Ho ricevuto degli echi alla
favoletta “Si chiamava Mamo ed era un ramo”.
Il mondo della favola l’ho
scoperto in Ungheria.
Molti scrittori ungheresi, nel
periodo del regime comunista, scrivevano favole.
Ho frequentato un antico
ristorante dove, una sera della settimana, una ventina di loro si incontravano.
Erano momenti di scambio di
vedute, di commenti a qualche libro appena uscito. C’era pure la cena e allegre
bevute di birra.
Io ero invitato soltanto perché
avevo tradotto in italiano una favola di uno di loro.
Uno scrittore straordinario che
prima o poi vi farò conoscere. Era un capobanda. È capitato più di una volta
che se c’era aria tesa o qualche disputa accesa, lui alzando la voce diceva:
“Sapete cosa mi detto questo sporco capitalista (riferendosi a me) che in
Italia gli scrittori… E ne inventava una grossa.
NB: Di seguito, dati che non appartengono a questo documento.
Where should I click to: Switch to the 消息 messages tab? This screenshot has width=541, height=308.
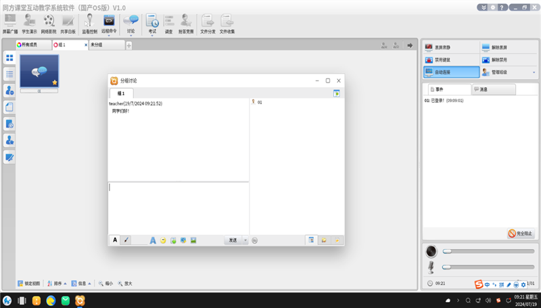tap(494, 89)
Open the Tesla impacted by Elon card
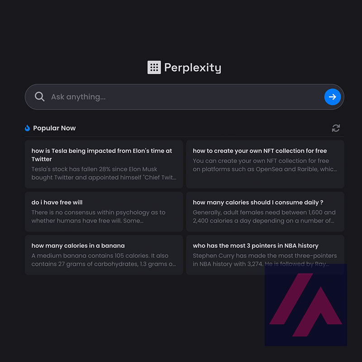 click(104, 164)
E tutti mi guardavano per
saperne di più dimenticandosi la rissa.
Come traduttore ero incensato.
Tanti si sarebbero aspettati che traducessi una loro opera e intanto mi
mandavano le loro favole. Ma il vero dono è stato l’amicizia che si è creata.
Quel tempo per me è stato una scuola. Ognuno mi ha dato qualcosa, mi ha insegnato qualcosa.
Quindi se la favola
recentemente pubblicata ha avuto effetti, questo lo devo agli scrittori ungheresi.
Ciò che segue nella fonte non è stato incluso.